IAHR World Congress, 2019

Using Model Predictive Control in a Water Infrastructure Planning Model for the Zambezi River Basin

Raphael Payet-Burin 1,2 Mikkel Kromann 3 Silvio Pereira-Cardenal 2 Kenneth Strzepek 4 Peter Bauer-Gottwein 1
1Department of Environmental Engineering, Technical University of Denmark, Denmark
2Water, COWI A/S, Denmark
3Economics and Management, COWI A/S, Denmark
4Joint Program Sci & Policy Global Change, Massachusetts Institute of Technology, USA

Water infrastructure development plans must consider the interdependencies within the water-energy-food nexus. Ecosystem preservation, hydropower and irrigation development will contribute to multiple Sustainable Development Goals (United Nations, 2015). Moreover, evolving socio-economic context, uncertain future climate, and stakeholders with conflicting interests, lead to a highly complex decision problem. Therefore, there is a need for decision support tools to objectively determine the value of investments and the risks linked to uncertainties. Perfect foresight is a common approach to sectorial planning models (e.g. Kahil et al. (2018) and Khan et al. (2018)). This means that optimal management decisions anticipate future conditions such as droughts by cultivating crops with lower water requirements or storing additional water, leading to overestimate infrastructure performance.
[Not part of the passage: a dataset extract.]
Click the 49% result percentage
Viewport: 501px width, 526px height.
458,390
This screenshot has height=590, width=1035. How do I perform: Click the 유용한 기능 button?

In reality, water planners and managers will not have perfect foresight, and will be limited by the availability and skill of existing forecasting systems. As droughts have important economic impacts (SADC et al., 2015), a more realistic way of modelling reservoir operations and agriculture decisions could improve the reliability of the results. One way to implement this in perfect foresight modelling frameworks is to use Model Predictive Control (MPC) and iteratively solve the optimal management decisions in each time step with a limited knowledge of the future (Sahu, 2016). We implement the MPC framework in an existing open-source hydroeconomic optimization model, linking in a holistic framework, representations of the water, agriculture, and power systems. The model represents the joint development of nexus related infrastructure and policies and evaluates their economic impact, as well as the risks linked to uncertainties in future climate and socio-economic development. We apply the methodology to evaluate the infrastructure investment plans in the Zambezi river basin (World Bank, 2010). By comparing MPC and perfect foresight, we show how the perfect foresight assumption affects the valuation of the hydropower and irrigation investment plans. We investigate in which cases the perfect foresight assumption might bias the investment decision.